**INFORMATION SUPPLIED:**
'''
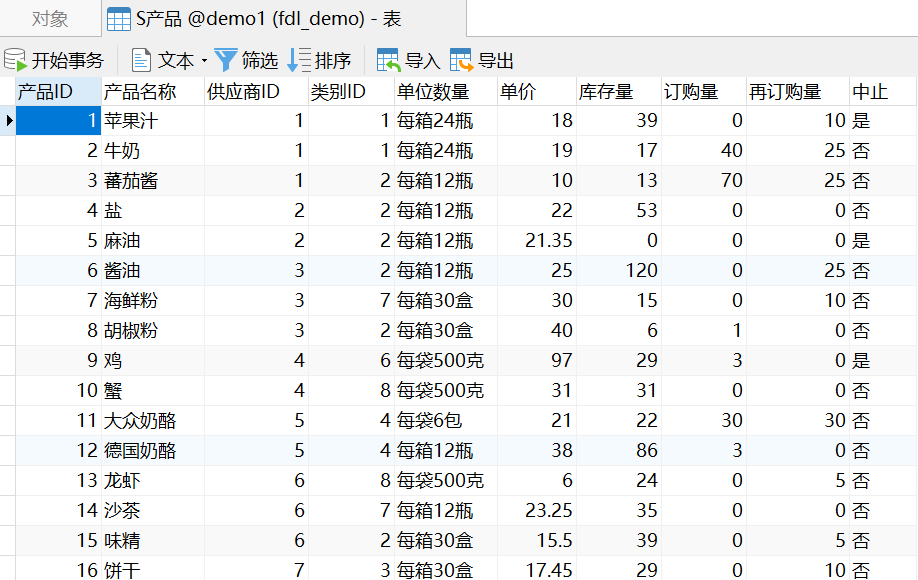This screenshot has height=580, width=918.
Task: Click the 开始事务 begin transaction icon
Action: pos(15,61)
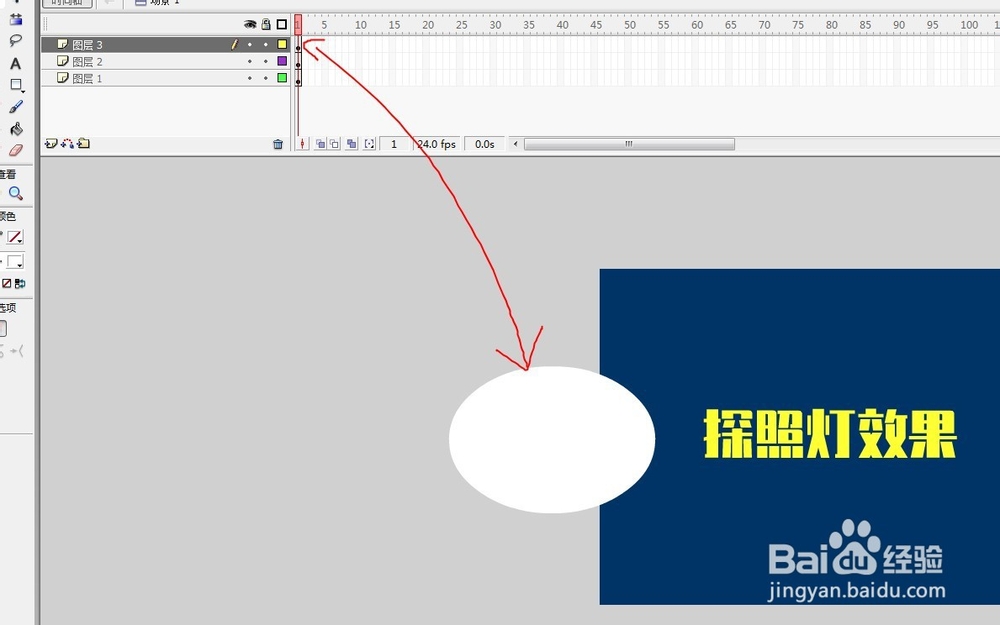Image resolution: width=1000 pixels, height=625 pixels.
Task: Create a new layer folder
Action: [84, 143]
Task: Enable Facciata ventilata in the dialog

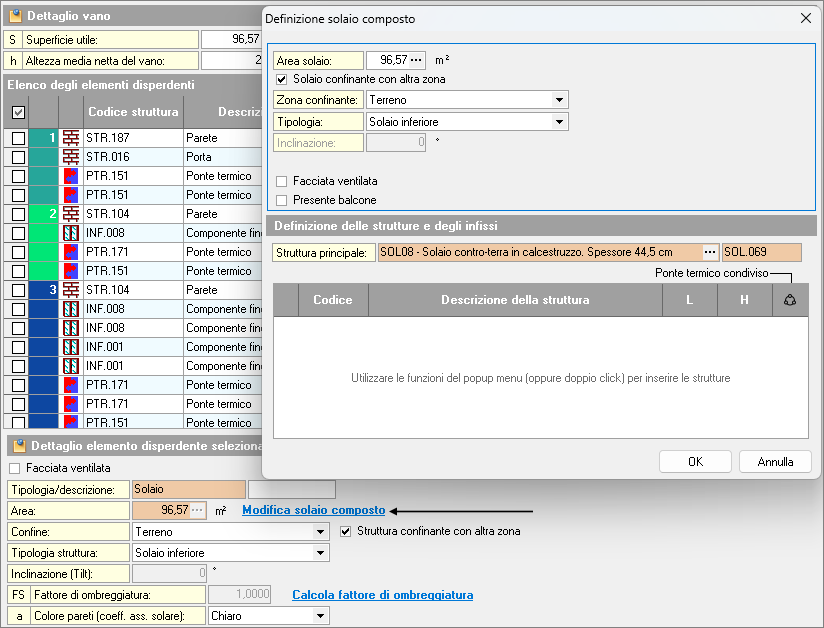Action: coord(282,181)
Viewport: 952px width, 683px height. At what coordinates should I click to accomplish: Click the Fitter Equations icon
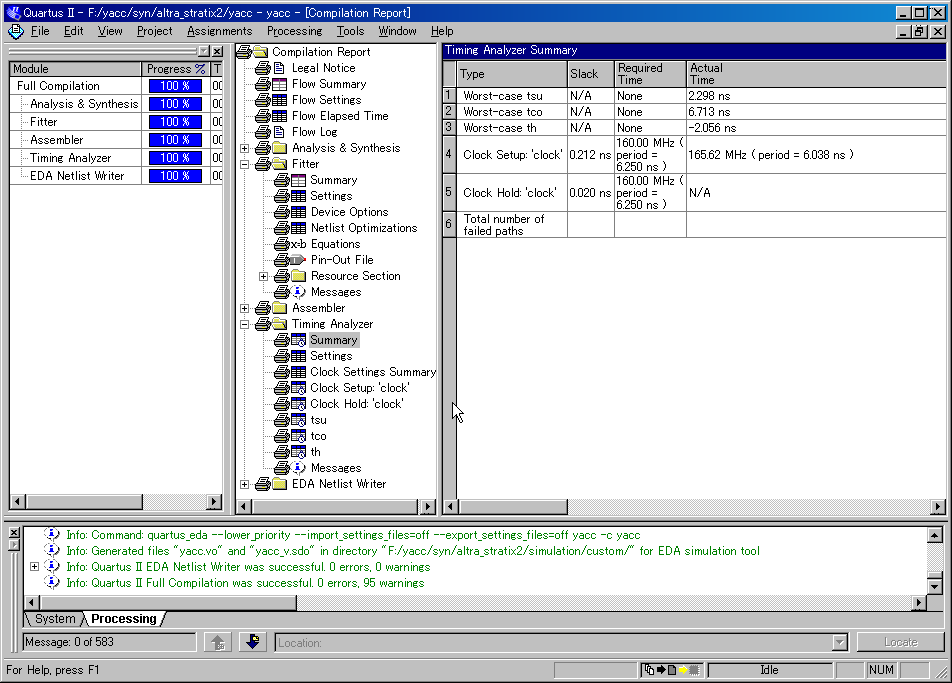click(x=297, y=244)
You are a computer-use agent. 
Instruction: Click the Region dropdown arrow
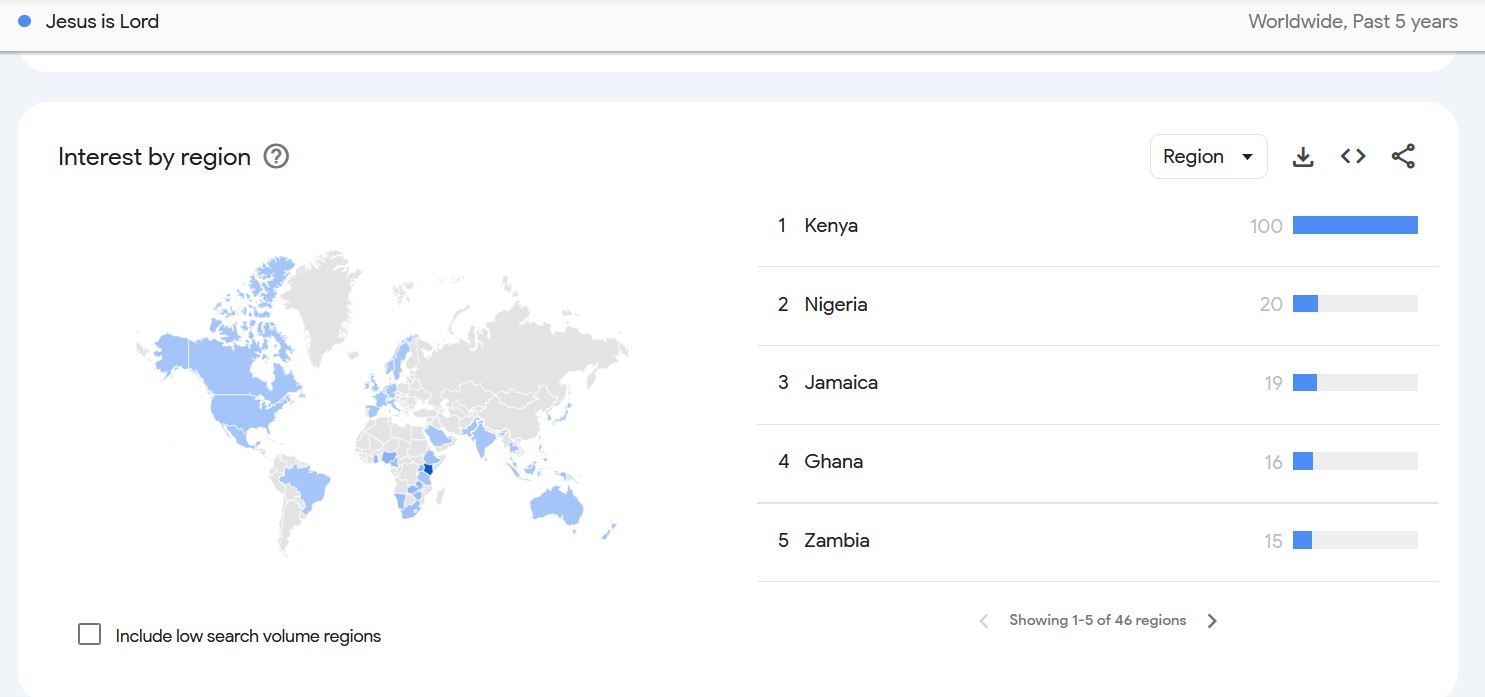(1247, 157)
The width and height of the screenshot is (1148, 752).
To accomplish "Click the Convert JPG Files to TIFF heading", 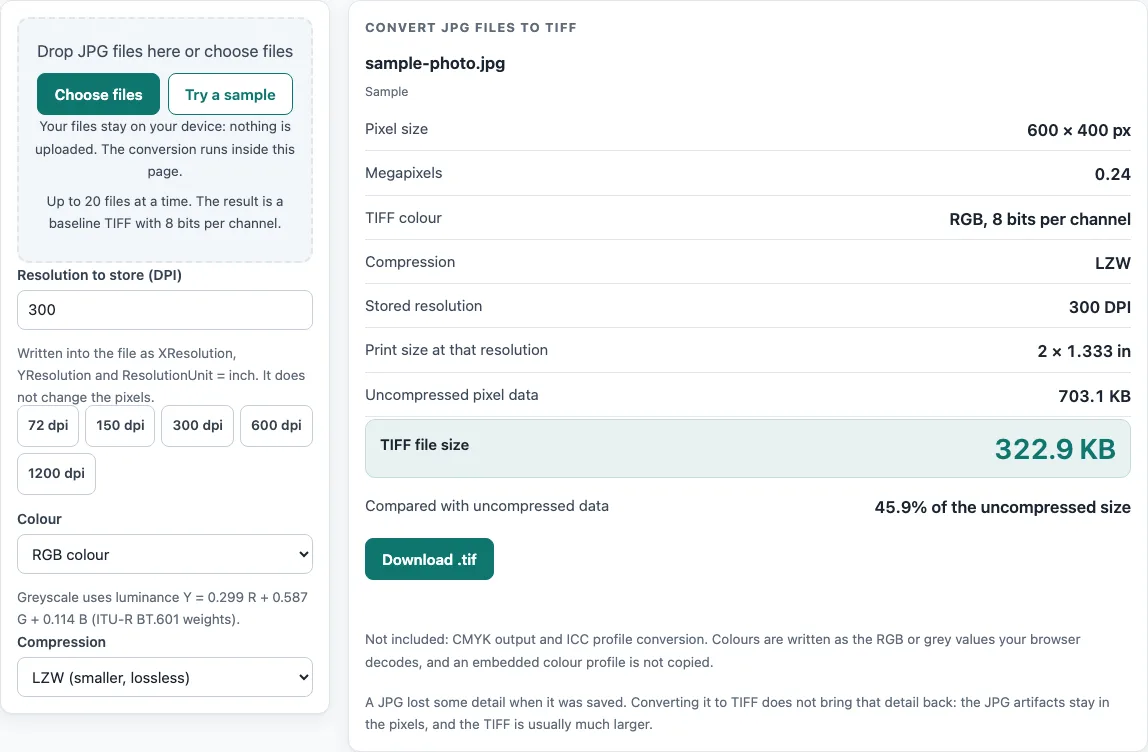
'''
**TASK GOAL:**
Copy out exactly the lines between the line containing "Instruction: Click the Region dropdown arrow" and the end of the entries, including both, and leave the pictures behind.

**EXERCISE ANSWER:**
Instruction: Click the Region dropdown arrow
(1247, 157)
The width and height of the screenshot is (1148, 752).
To accomplish "Click the Convert JPG Files to TIFF heading", 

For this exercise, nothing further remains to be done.